Handling other formats
Earlier examples of loading JSON data assume the use of JSONEachRow
(ndjson). We provide examples of loading JSON in other common formats below.
Array of JSON objects
One of the most popular forms of JSON data is having a list of JSON objects in a JSON array, like in this example:
> cat list.json
[
{
"path": "Akiba_Hebrew_Academy",
"month": "2017-08-01",
"hits": 241
},
{
"path": "Aegithina_tiphia",
"month": "2018-02-01",
"hits": 34
},
...
]
Let’s create a table for this kind of data:
CREATE TABLE sometable
(
`path` String,
`month` Date,
`hits` UInt32
)
ENGINE = MergeTree
ORDER BY tuple(month, path)
To import a list of JSON objects, we can use a JSONEachRow
format (inserting data from list.json file):
INSERT INTO sometable
FROM INFILE 'list.json'
FORMAT JSONEachRow
We have used a FROM INFILE clause to load data from the local file, and we can see the import was successful:
SELECT *
FROM sometable
┌─path──────────────────────┬──────month─┬─hits─┐
│ 1971-72_Utah_Stars_season │ 2016-10-01 │ 1 │
│ Akiba_Hebrew_Academy │ 2017-08-01 │ 241 │
│ Aegithina_tiphia │ 2018-02-01 │ 34 │
└───────────────────────────┴────────────┴──────┘
Handling NDJSON (line delimited JSON)
Many apps can log data in JSON format so that each log line is an individual JSON object, like in this file:
cat object-per-line.json
{"path":"1-krona","month":"2017-01-01","hits":4}
{"path":"Ahmadabad-e_Kalij-e_Sofla","month":"2017-01-01","hits":3}
{"path":"Bob_Dolman","month":"2016-11-01","hits":245}
The same JSONEachRow
format is capable of working with such files:
INSERT INTO sometable FROM INFILE 'object-per-line.json' FORMAT JSONEachRow;
SELECT * FROM sometable;
┌─path──────────────────────┬──────month─┬─hits─┐
│ Bob_Dolman │ 2016-11-01 │ 245 │
│ 1-krona │ 2017-01-01 │ 4 │
│ Ahmadabad-e_Kalij-e_Sofla │ 2017-01-01 │ 3 │
└───────── ──────────────────┴────────────┴──────┘
JSON object keys
In some cases, the list of JSON objects can be encoded as object properties instead of array elements (see objects.json for example):
cat objects.json
{
"a": {
"path":"April_25,_2017",
"month":"2018-01-01",
"hits":2
},
"b": {
"path":"Akahori_Station",
"month":"2016-06-01",
"hits":11
},
...
}
ClickHouse can load data from this kind of data using the JSONObjectEachRow
format:
INSERT INTO sometable FROM INFILE 'objects.json' FORMAT JSONObjectEachRow;
SELECT * FROM sometable;
┌─path────────────┬──────month─┬─hits─┐
│ Abducens_palsy │ 2016-05-01 │ 28 │
│ Akahori_Station │ 2016-06-01 │ 11 │
│ April_25,_2017 │ 2018-01-01 │ 2 │
└─────────────────┴────────────┴──────┘
Specifying parent object key values
Let’s say we also want to save values in parent object keys to the table. In this case, we can use the following option to define the name of the column we want key values to be saved to:
SET format_json_object_each_row_column_for_object_name = 'id'
Now, we can check which data is going to be loaded from the original JSON file using file()
function:
SELECT * FROM file('objects.json', JSONObjectEachRow)

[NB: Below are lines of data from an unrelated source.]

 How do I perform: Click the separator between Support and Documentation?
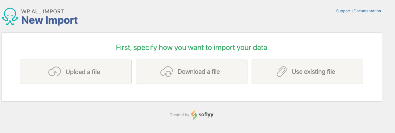point(352,11)
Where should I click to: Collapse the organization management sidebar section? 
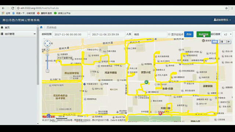(x=35, y=34)
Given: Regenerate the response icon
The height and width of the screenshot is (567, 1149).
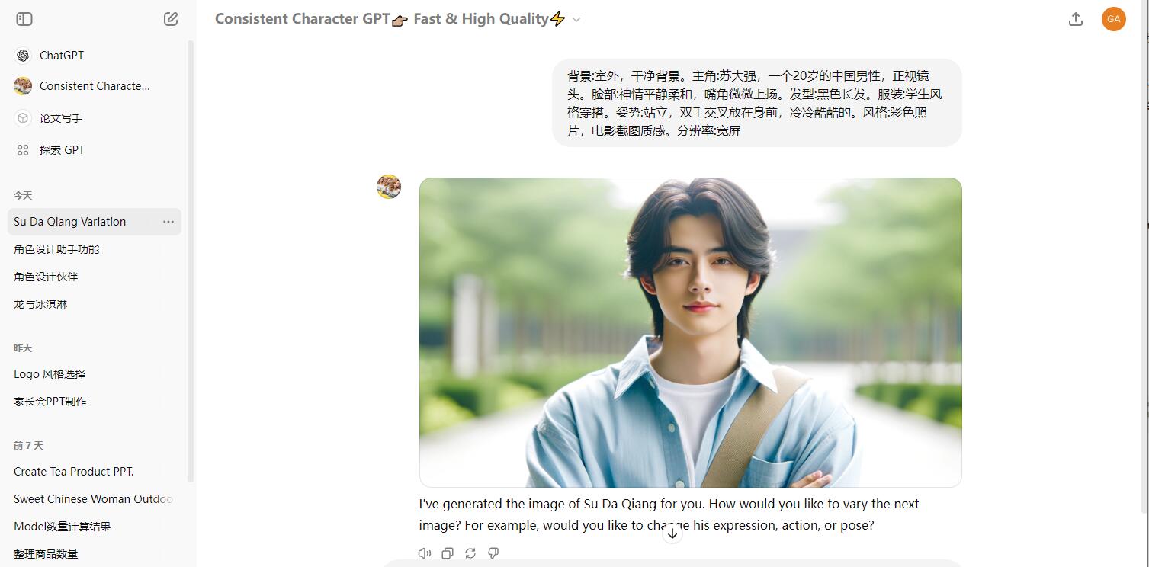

┌─id─┬─path────────────┬──────month─┬─hits─┐
│ a │ April_25,_2017 │ 2018-01-01 │ 2 │
│ b │ Akahori_Station │ 2016-06-01 │ 11 │
│ c │ Abducens_palsy │ 2016-05-01 │ 28 │
└────┴─────────────────┴────────────┴──────┘
Note how the id
column has been populated by key values correctly.
JSON Arrays
Sometimes, for the sake of saving space, JSON files are encoded in arrays instead of objects. In this case, we deal with a list of JSON arrays:
cat arrays.json
["Akiba_Hebrew_Academy", "2017-08-01", 241],
["Aegithina_tiphia", "2018-02-01", 34],
["1971-72_Utah_Stars_season", "2016-10-01", 1]
In this case, ClickHouse will load this data and attribute each value to the corresponding column based on its order in the array. We use JSONCompactEachRow
format for this:
SELECT * FROM sometable
┌─c1────────────────────────┬─────────c2─┬──c3─┐
│ Akiba_Hebrew_Academy │ 2017-08-01 │ 241 │
│ Aegithina_tiphia │ 2018-02-01 │ 34 │
│ 1971-72_Utah_Stars_season │ 2016-10-01 │ 1 │
└───────────────────────────┴────────────┴─────┘
Importing individual columns from JSON arrays
In some cases, data can be encoded column-wise instead of row-wise. In this case, a parent JSON object contains columns with values. Take a look at the following file:
cat columns.json
{
"path": ["2007_Copa_America", "Car_dealerships_in_the_USA", "Dihydromyricetin_reductase"],
"month": ["2016-07-01", "2015-07-01", "2015-07-01"],
"hits": [178, 11, 1]
}
ClickHouse uses the JSONColumns
format to parse data formatted like that:
SELECT * FROM file('columns.json', JSONColumns)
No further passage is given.